===== Page extract =====

You can vent when LA, which is rapidly densifying to its credit, cracks 10k overall and improves its urban form (which it is also doing). But for now, no, it is only very dense in specific areas, and still suffers from an auto-oriented format, much like Miami.
You can vent when LA, which is rapidly densifying to its credit, cracks 10k overall and improves its urban form (which it is also doing). But for now, no, it is only very dense in specific areas, and still suffers from an auto-oriented format, much like Miami.
Well of course (even though LA has multiple hoods in its core in the 20-50k/sq. mile range), but with the vast and variable amounts of undeveloped land in most US cities, average density figures don't really tell much of the story.
Hartford is probably the largest metropolitan area in the country with its center city at under 200,000. Hartford has 125,000 people and its metro is 1,200,000. Hartford is just a 9-5 city with a large insurance presence. It's just a massive office park and once the work day ends then everyone flees to the suburbs. The suburbs have all the action. People shop, eat, and play in the suburbs. That's the way it is here. Only a small amount of people go in downtown unless there's a concert or sporting event.
Dude, Harris+Fort Bend+ Montgomery+Brazoria+Galveston equals Houston met all the other counties are just there for jokes and laughs. All though on 249 and SW Waller have. Adds commuters Waller doesn't have a city over 5,000 people and the county is less Han 100,000 people that is just extra land added on. Although I love Waller County and live only a couple miles from there I know more people who live in Brazoria, Montgomery or Galveston County than in Waller (1 person) and I almost drive into Waller county every Sunday on the way to church???? I only drive through Liberty and Chambers and the CSA for Houston is even more small and basically irrelevant places that just add like 4,000 miles with only 100,000 people. In fact at my church I know more people from Schulenburg and Eagle Lake Texas than I do who live in Waller County. In fact ABrazoria County is only there because of Pearland and Montgomery is basically the Woodlands a few surrounding towns and Conroe. Galveston and Fort Bend are about 30-40% developed each and even Harris is at most 60-70% developed and that is a a stretch. Dallas has about 4 counties and her are mostly developed with Dalals county being 80-90% or so developed and Collin and Denton being about to 40-50% developed while Tarrant is about 70-80% developed and has a population of 6 million people in the core 4 and really tight boundaries Houston on the other hand is not Like Dallas or the NE.
Sorry for the rant but it just makes me irritated when people try to talk about how big our metro is when in reality 75% of our population live in one county and all the other county aren't even 50% developed.
Cool, thanks. How does this hold up for smaller cities and metros in the 50,000 to 250,000 size? Is it noticeable?

===== Dataset entries =====

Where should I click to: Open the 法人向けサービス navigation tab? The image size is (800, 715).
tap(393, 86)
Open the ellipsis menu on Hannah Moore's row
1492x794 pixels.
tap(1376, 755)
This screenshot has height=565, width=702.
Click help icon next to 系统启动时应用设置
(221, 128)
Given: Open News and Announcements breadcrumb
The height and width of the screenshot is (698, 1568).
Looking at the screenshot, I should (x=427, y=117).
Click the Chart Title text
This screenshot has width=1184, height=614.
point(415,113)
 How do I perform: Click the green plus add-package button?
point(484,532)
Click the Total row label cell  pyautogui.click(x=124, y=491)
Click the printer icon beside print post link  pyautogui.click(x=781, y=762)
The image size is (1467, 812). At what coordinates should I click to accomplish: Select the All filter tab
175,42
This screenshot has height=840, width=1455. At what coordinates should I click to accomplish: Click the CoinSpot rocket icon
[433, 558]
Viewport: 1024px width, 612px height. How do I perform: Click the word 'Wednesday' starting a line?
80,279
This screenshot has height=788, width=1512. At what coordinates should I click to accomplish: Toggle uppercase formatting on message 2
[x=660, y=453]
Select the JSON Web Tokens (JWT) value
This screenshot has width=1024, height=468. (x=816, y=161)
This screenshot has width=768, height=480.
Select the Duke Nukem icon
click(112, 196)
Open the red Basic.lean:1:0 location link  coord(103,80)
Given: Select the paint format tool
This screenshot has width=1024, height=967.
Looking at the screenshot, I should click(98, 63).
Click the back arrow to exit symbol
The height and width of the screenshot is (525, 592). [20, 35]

=====

**Actions to take:**
• 1. In the city density discussion, how many people live in Hartford's metro area?
• 2. Replace "icon" with "glyph" in the dataset records, covering the stretch from the line containing "Click the Chart Title text" through the end of the records, and give back only those lines.

**Expected responses:**
• 1. 1,200,000

• 2.
Click the Chart Title text
This screenshot has width=1184, height=614.
point(415,113)
 How do I perform: Click the green plus add-package button?
point(484,532)
Click the Total row label cell  pyautogui.click(x=124, y=491)
Click the printer glyph beside print post link  pyautogui.click(x=781, y=762)
The image size is (1467, 812). At what coordinates should I click to accomplish: Select the All filter tab
175,42
This screenshot has height=840, width=1455. At what coordinates should I click to accomplish: Click the CoinSpot rocket glyph
[433, 558]
Viewport: 1024px width, 612px height. How do I perform: Click the word 'Wednesday' starting a line?
80,279
This screenshot has height=788, width=1512. At what coordinates should I click to accomplish: Toggle uppercase formatting on message 2
[x=660, y=453]
Select the JSON Web Tokens (JWT) value
This screenshot has width=1024, height=468. (x=816, y=161)
This screenshot has width=768, height=480.
Select the Duke Nukem glyph
click(112, 196)
Open the red Basic.lean:1:0 location link  coord(103,80)
Given: Select the paint format tool
This screenshot has width=1024, height=967.
Looking at the screenshot, I should click(98, 63).
Click the back arrow to exit symbol
The height and width of the screenshot is (525, 592). [20, 35]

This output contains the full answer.